What ever happened to the perennial round of stories suggesting Infiniti were keen to build a Formula One engine? This old chestnut was wheeled out year on year – much to Renault’s disgust – whilst simultaneously the Red Bull Racing team powered by their French engine roared to championship after championship.
The last we heard about an Infiniti engine, was a speculative piece written by Michael Schmidt prior to the 2014 Austrian GP.
Schmidt claimed that Red Bull were already significantly involved with the production of the new V6 PU batteries and that the Renault turbo charger was in effect sub-contracted out to APC Pankl, an Austrian technology collaboration.
Red Bull were said to be talking to AVL, the world’s largest independent power train development company who are also Austrian based. It was AVL’s ‘rolling road’ used for a test by Toro Rosso early last year which hit the headlines following Renault’s poor showing in the winter tests.
Schmidt concluded, “Infiniti would contribute a portion of the budget and may contribute knowledge about electric motors from the parent company Nissan. It is planned that the engine will also be called Infiniti.”
It was revealed recently during a TJ13 podcast that Red Bull are developing out a recently acquired factory unit on their Tilbrook site in Milton Keynes. Interestingly, the first stage of the ‘Unit 9’ modification was to lift the original floor and then excavate to a depth of around two stories.
Amongst the staff in Milton Keynes, these works are believed to be creating the building suitable for “Adrian’s boat project.”

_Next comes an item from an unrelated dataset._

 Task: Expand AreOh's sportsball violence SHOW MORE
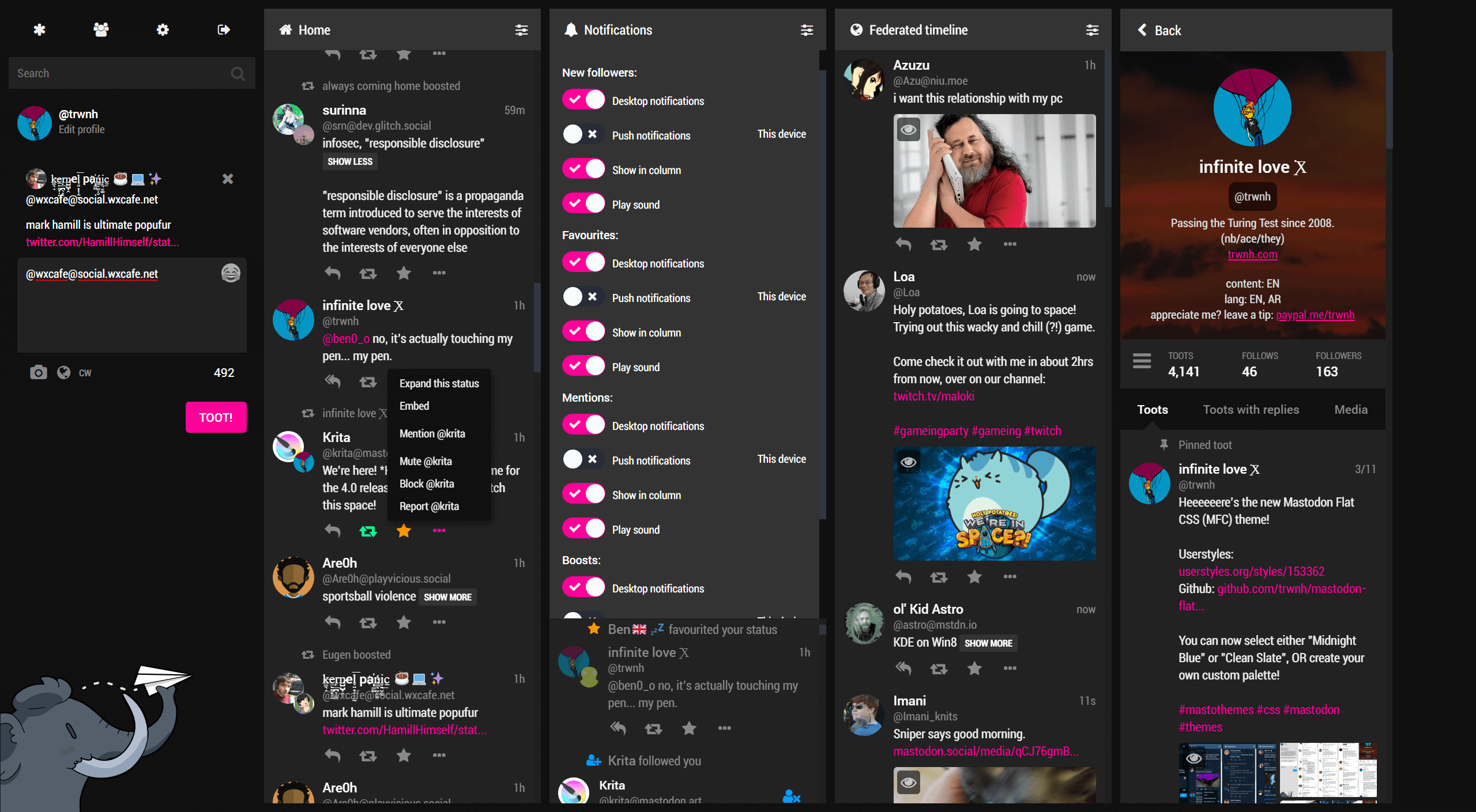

Other speculation is that the subterranean excavations will provide a relatively quiet and secretive location for Red Bull to develop a Formula One engine.
However, the comments of Luca Cordero di Montezemolo last week have cast doubts upon any kind of Red Bull F1 engine project, as the ex-Ferrari man claimed, “Red Bull, they have imploded — a mutual friend told me that Mateschitz is thinking of selling and is trying to convince Audi to come in”.

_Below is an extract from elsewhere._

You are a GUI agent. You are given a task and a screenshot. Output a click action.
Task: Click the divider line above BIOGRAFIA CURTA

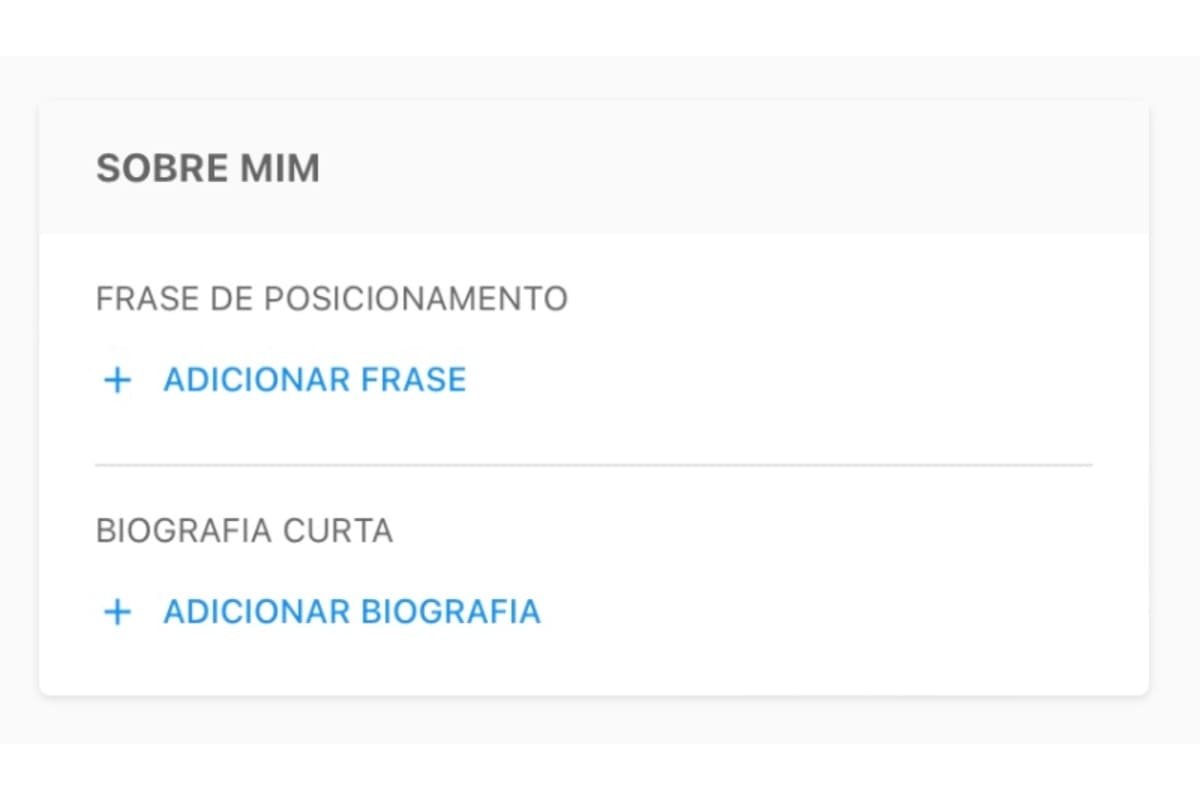(x=594, y=465)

However, the FIA’s bold plan to attract new engine manufacturers to the sport appears to have failed with the exception of Honda. The reason – the cost of developing a competitive V6 Turbo hybrid power unit is prohibitive even for the world’s largest auto manufacturers.
A feasibility study examining an F1 Audi programme was prepared by Stefano Domenicali in 2014. The bottom line reported by Autosport was that the VW group would need to invest 1 billion euros to get an F1 project off the ground.
This presumably was to fund a start up F1 team and engine, so acquiring Red Bull’s facilities, machinery and staff would mitigate this number somewhat.
Audi of course have a highly competitive hybrid engine developed and racing already in the WEC. But it is a diesel engine.
Further, Audi would be lacking the crossover knowledge of how to integrate a hybrid engine into a Formula One car, which is the key to Mercedes AMG F1’s success. After all, Williams, Lotus and Force India all have under the FIA regulations identical engines.
Were this the F1 V8 engine era, Audi could be confident the appropriate skills would be within Red Bull Racing. Yet the difference between Toro Rosso and Red Bull Racing this year is simple. Daniel Ricciardo. Whilst the beaming Australian may have the talent to become an F1 world champion, there are other ways to acquire his services without forking out several hundred million to Mr. Mateschitz.
There has been a whirlwind of wild speculation around Audi joining Formula One since Ferdinand Piëch resigned as chairman of the VAG group two weeks ago. However, VAG has its own troubles at present; and even if the immediate attention of the groups senior executives was not to halt falling margins, would Formula One really be on their radar right now?
Were Audi to consider buying Red Bull Racing, Mateschitz would see the start of 2017 as the ideal point of exchange, following the expiry of the Renault Red Bull engine supply agreement.
This is a tight deadline to begin designing a Formula One engine meant to hit the track in anger in just 21 months, and even the VW board were ready to press the button today, exactly what engine should they begin to design?
Ecclestone claims he has agreement for a radical new Formula One in 2017, but what does this mean? With the regulations for the year after next only to be finalised in March 2016, can Audi have confidence that what they sign up to now – is in fact what will happen?
Honda discovered the playing field on which they entered F1 shifted at the last minute, as in season development suddenly became open.
The latest rumour on Audi’s imminent entry into F1 comes from Motorsport-Total, who report a sum of 300 million Euro has been discussed for a complete buy-out of the Toro Rosso team. Dietrich Mateschitz has apparently even offered to stay aboard as a sponsor for a limited time.
Dr. Marko however says, that patience is needed. “Volkswagen Group have to sort out now, who the new boss is. Only then they can decide what they want to do in terms of motorsports.” The Red Bull consultant also re-iterates Mateschitz threat to leave F1. “If we don’t have a competitive engine in the near future, then either Audi is coming or we are out,” said Marko.
Considering the current wrangling at the German auto manufacturing company, these decisions could well take months – if not years.